→ **MATERIAL SHOWN**

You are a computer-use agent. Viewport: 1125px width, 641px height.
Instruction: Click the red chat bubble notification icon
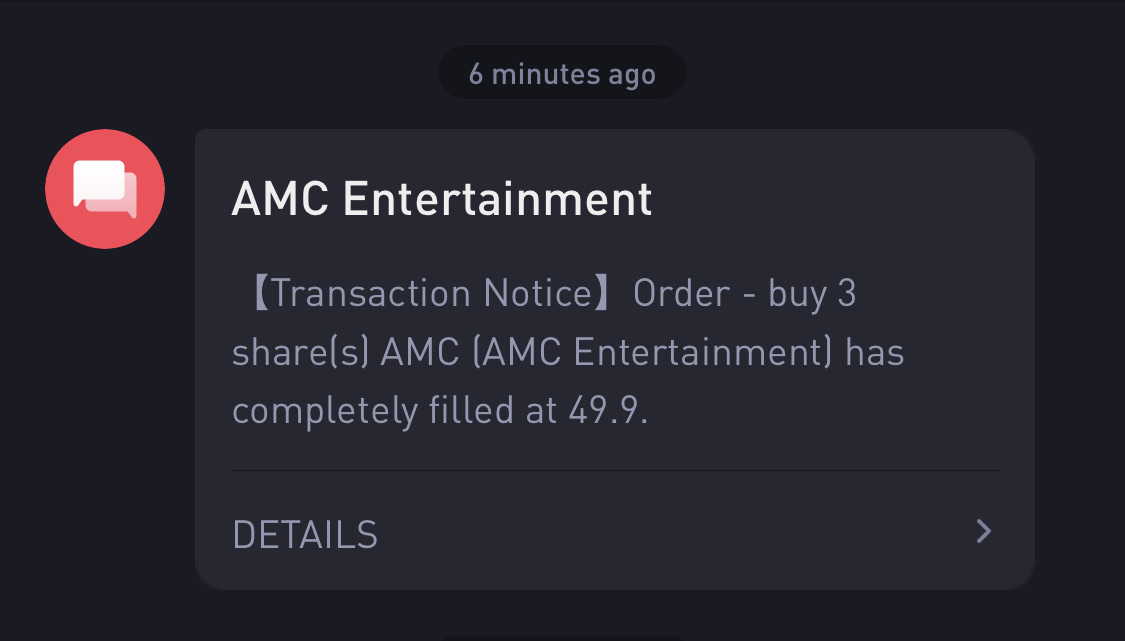[105, 189]
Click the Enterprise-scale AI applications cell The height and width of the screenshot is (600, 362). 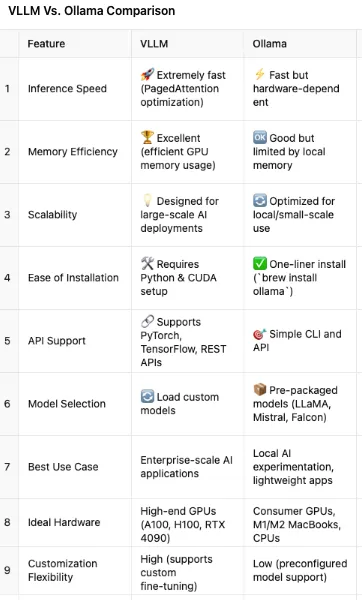point(188,467)
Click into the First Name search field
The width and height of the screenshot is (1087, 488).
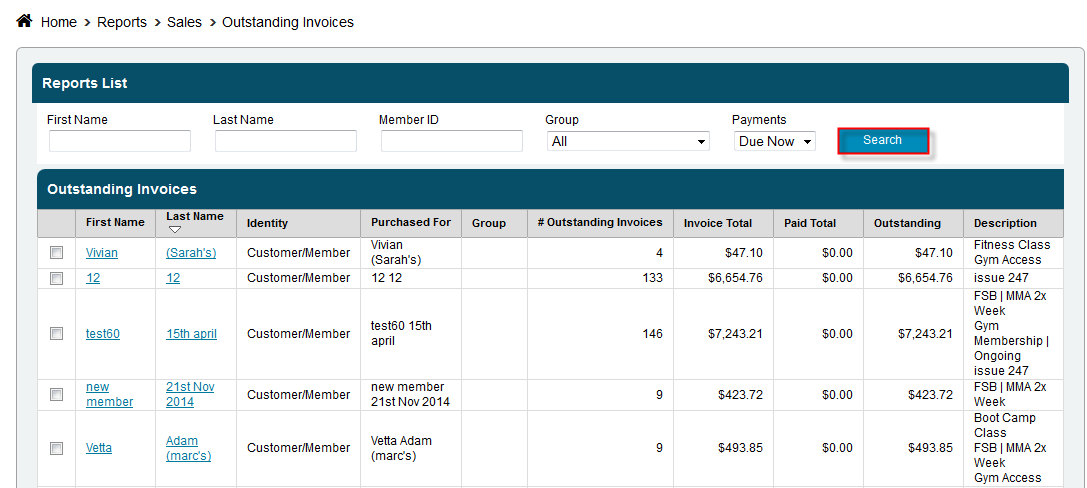[x=119, y=142]
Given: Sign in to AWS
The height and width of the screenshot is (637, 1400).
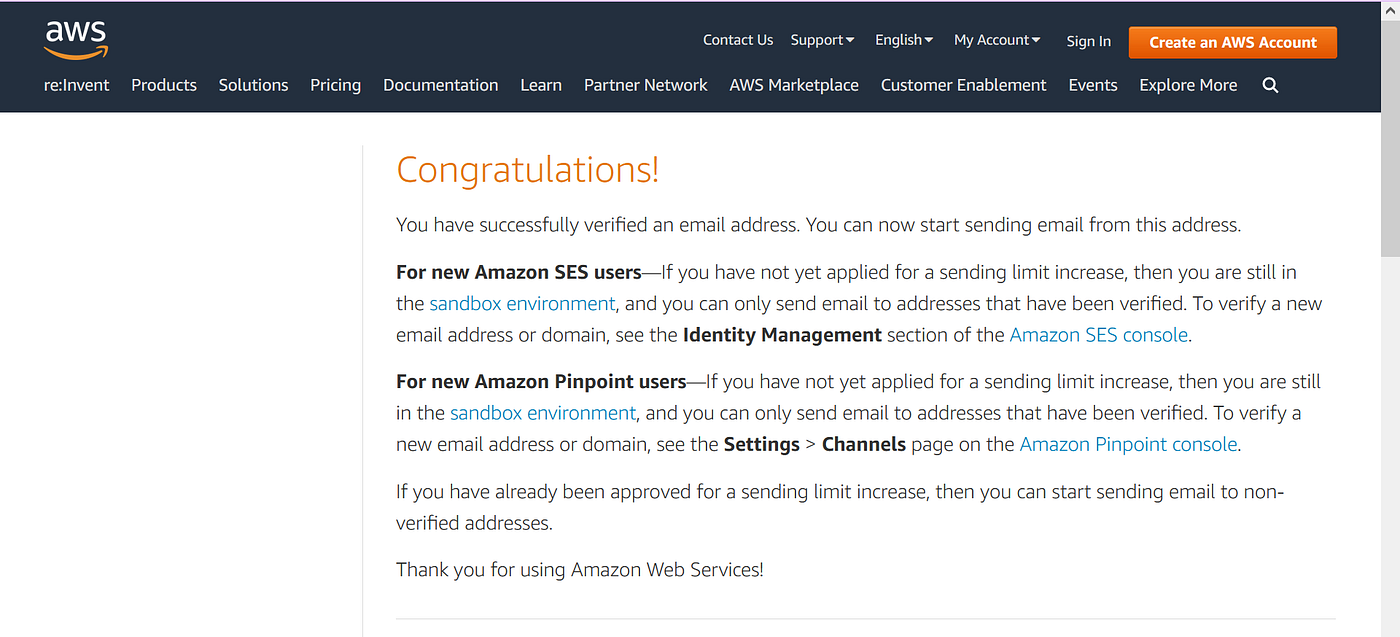Looking at the screenshot, I should (1088, 41).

→ **TO DO**
With the pictures excluded, transcribe word for word only the lines from the one containing "Click into the First Name search field" through the last line of the records.

→ **ANSWER TO THE EXERCISE**
Click into the First Name search field
The width and height of the screenshot is (1087, 488).
[x=119, y=142]
Given: Sign in to AWS
The height and width of the screenshot is (637, 1400).
Looking at the screenshot, I should (1088, 41).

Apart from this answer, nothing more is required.